By effectively powering the IoT application with the MFC array, the system robustness was confirmed after providing continuous power extraction in the span of 24 h, in such period the MFC did not show any abnormal stress or failure, validating in this way the potential use of MFC technology for power-hungry systems, such as IoT-applications.

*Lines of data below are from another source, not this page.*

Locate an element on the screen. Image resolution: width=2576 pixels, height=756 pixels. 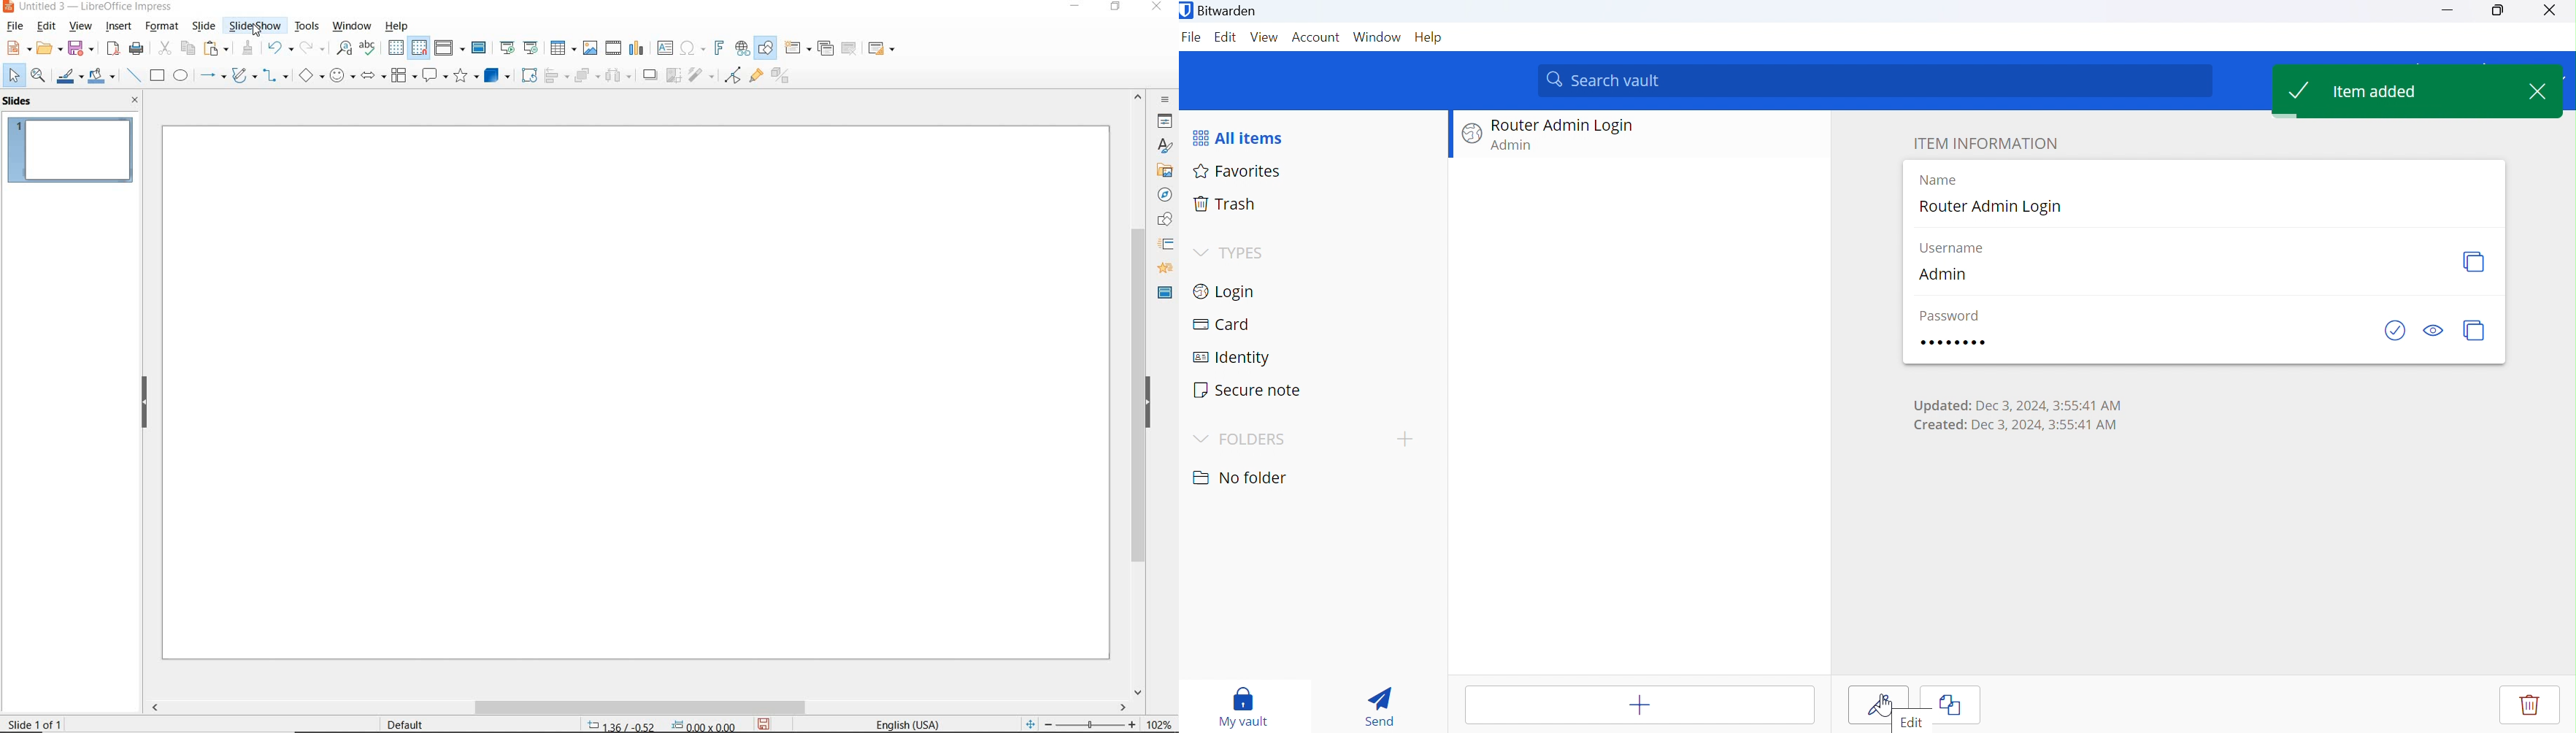
INSERT TEXT BOX is located at coordinates (666, 48).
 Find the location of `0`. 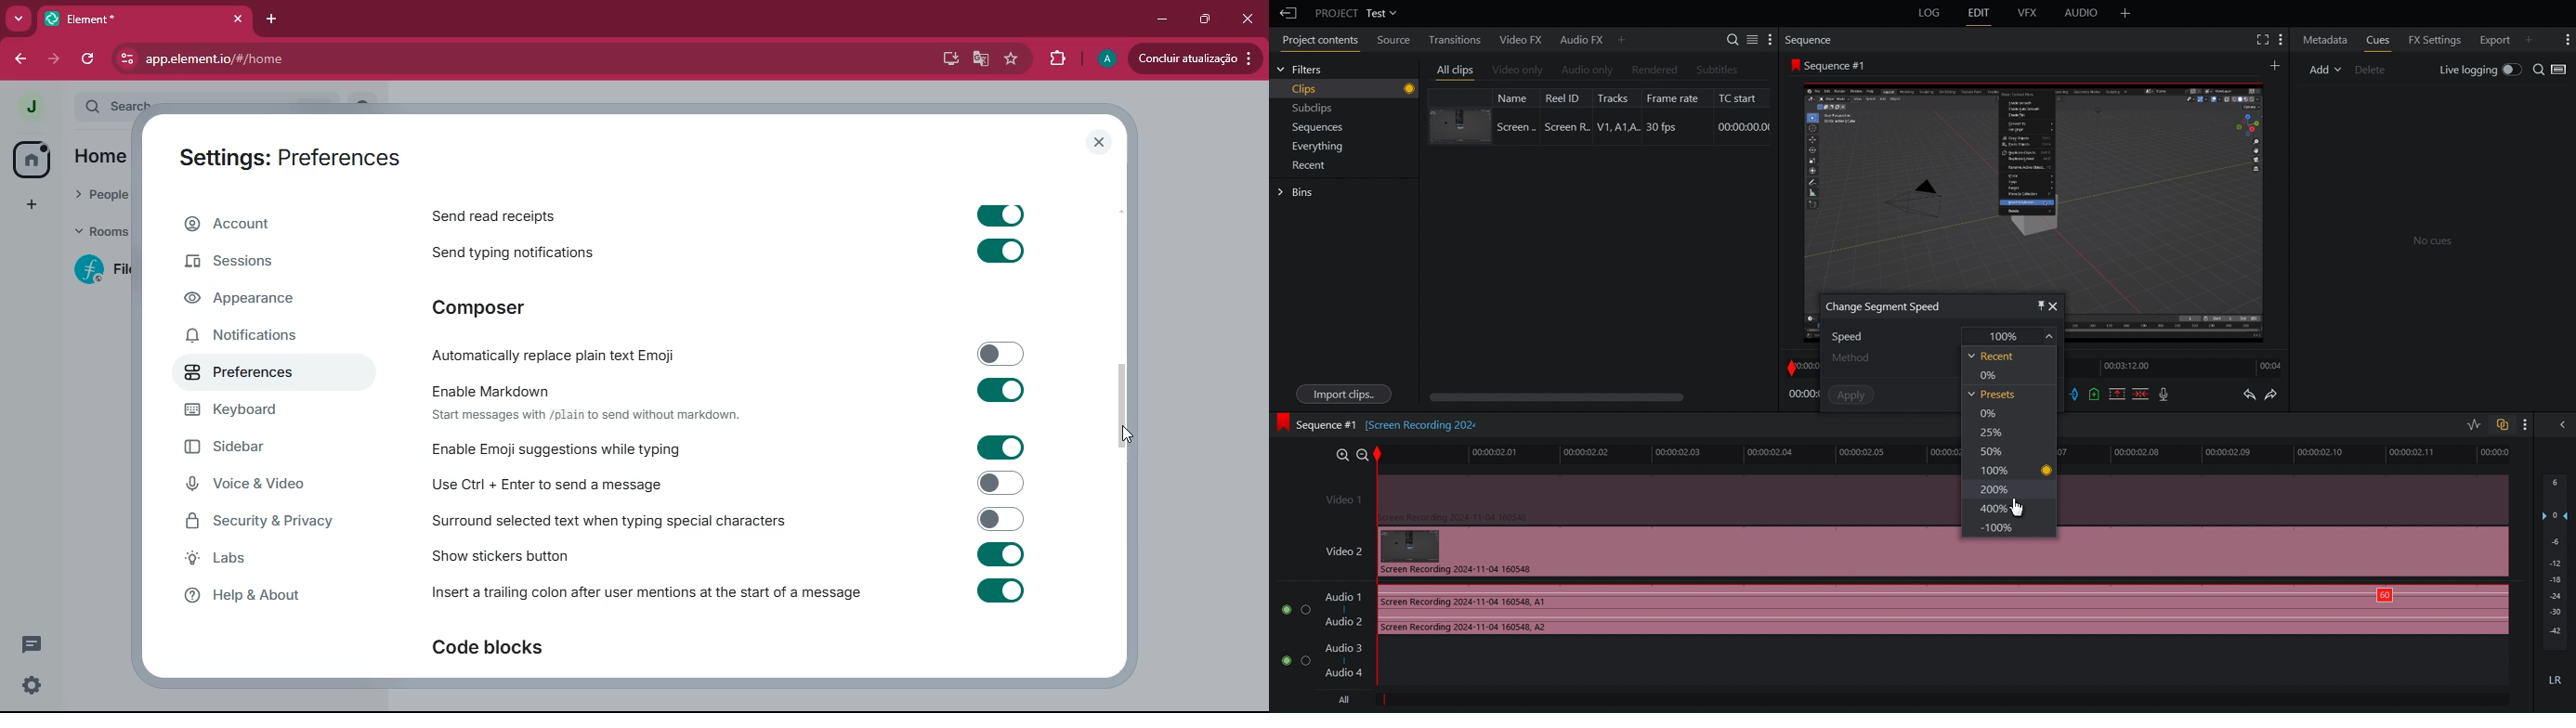

0 is located at coordinates (1989, 414).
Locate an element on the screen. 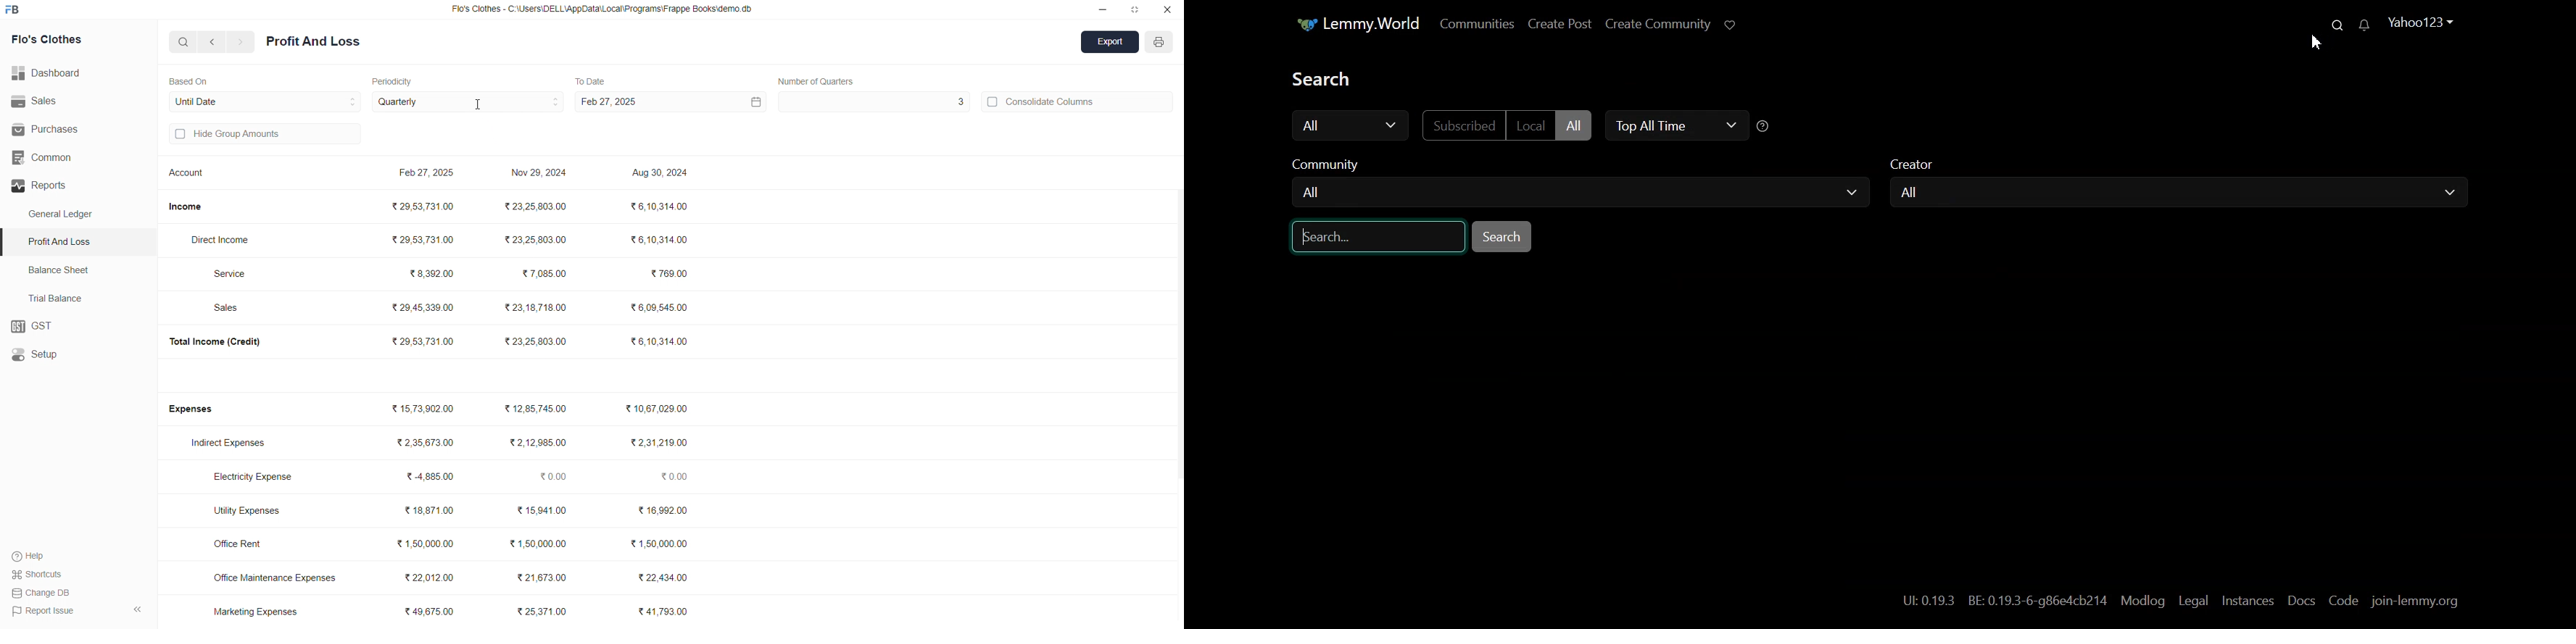 This screenshot has height=644, width=2576. ₹0.00 is located at coordinates (679, 477).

4.3. Total Power Consumption and Efficiency

The PMS’ power efficiency $\left(\eta \right)$, as defined in (4), is presented in Figure 11. The peak end-to-end efficiency measured was ~50.7% for a 3.3 output voltage.

Table 4. Comparison of MFC power management units.

Specification	[51]	[27]	[29]	[28]	[33]	[52]	This Work
Input voltage	300 mV	300 mV	300–720 mV	300–600 mV	1.4 V (DC-DC converter input)	300 mV	330 mV
Output voltage	1 V	1.8 V	2.5 V	2.5 V	4.25 V	3.3 V	3.3 V
Inductor	$326.7\mathsf{\mu }\mathrm{H}$	$2\mathsf{\mu }\mathrm{H}$	1.5 mH	1.5 mH	Transformer 31.8 mH (primary winding)	-	$22\mathsf{\mu }\mathrm{H}$
Output capacitor	$8\mathsf{\mu }\mathrm{F}$	$47\mathsf{\mu }\mathrm{F}$	0.1 F (supercapacitor)	0.1 F	68 mF	Multiple	5 F
Maximum power extraction	-	-	Adaptable Maximum Power Extraction	Yes	MPPT	-	MPPT
Efficiency	73%	-	58%	30%	-	35.02%	50.7%
Implementation approach	Discrete Components	Discrete Components	Custom integrated circuit	Custom integrated circuit	Discrete Components	Discrete Components	Discrete Components
Multiple MFC power extraction	No	No	No	No	Yes	Multi anode	Yes (default support for 9 MFCs)
MFC health protection	-	-	-	-	No	No	Yes

summarizes and compares the presented work to previously reported systems.

$$\eta =\frac{P_{out}}{P_{in}}\times 100=\frac{P_{MFC}-{{\displaystyle \sum }}^{\text{}}{P}_{losses}}{P_{MFC}}\times 100\approx \frac{P_{MFC}-[I_{out}\left(R_{MFC}+R_{switch}\right)+P_{Los{s}_{Converter}}]}{P_{MFC}}\times 100.$$

(4)

5. Conclusions

This paper presents a system design that can extract power from an array of MFCs using a time-interleave technique that not only enables a custom MPPT per MFC in the arrange but also allows a proper MFC charge-recovery time to avoid overly depleting the cells in the array, which can lead to an MFC failure or premature end-of-life. An optimal power harvesting process was measured when enabling a maximum power point tracking in the DC-DC power conversion block across four different MFCs with an output characteristic power at MPPT ranging from 6400 μW to 435 μW with an observed 50.7% peak efficiency. The results of the proposed system show a robust performance of the proposed PMS after more than 24-h of MFC EH.

The system was able to run autonomously to charge an output supercapacitor of 5 F from 0 V to 3.3 V in 13.6 h and endure a 24-h power extraction with no signs of MFC over-depletion or failure. The system powered an internet-enabled smart node five times, and the information was correctly retrieved from a remote server using a smartphone device.

By successfully completing this MFC-powered IoT-sensor node demonstration, EH based on MFC technology has been verified as a promising area that has the capabilities to run power intense systems, such as internet-enabled technologies, which can potentially enable the arrival of a new generation of self-powered smart nodes.

Finally, future work in this area includes the development of efficient PMS startup circuits tailored to MFC technology, more efficient low-power data acquisition and processing techniques for remote sensing, in which the addition of new sensors and analytical models in the cloud can give accurate real-time and predictive information about the health state of the MFC.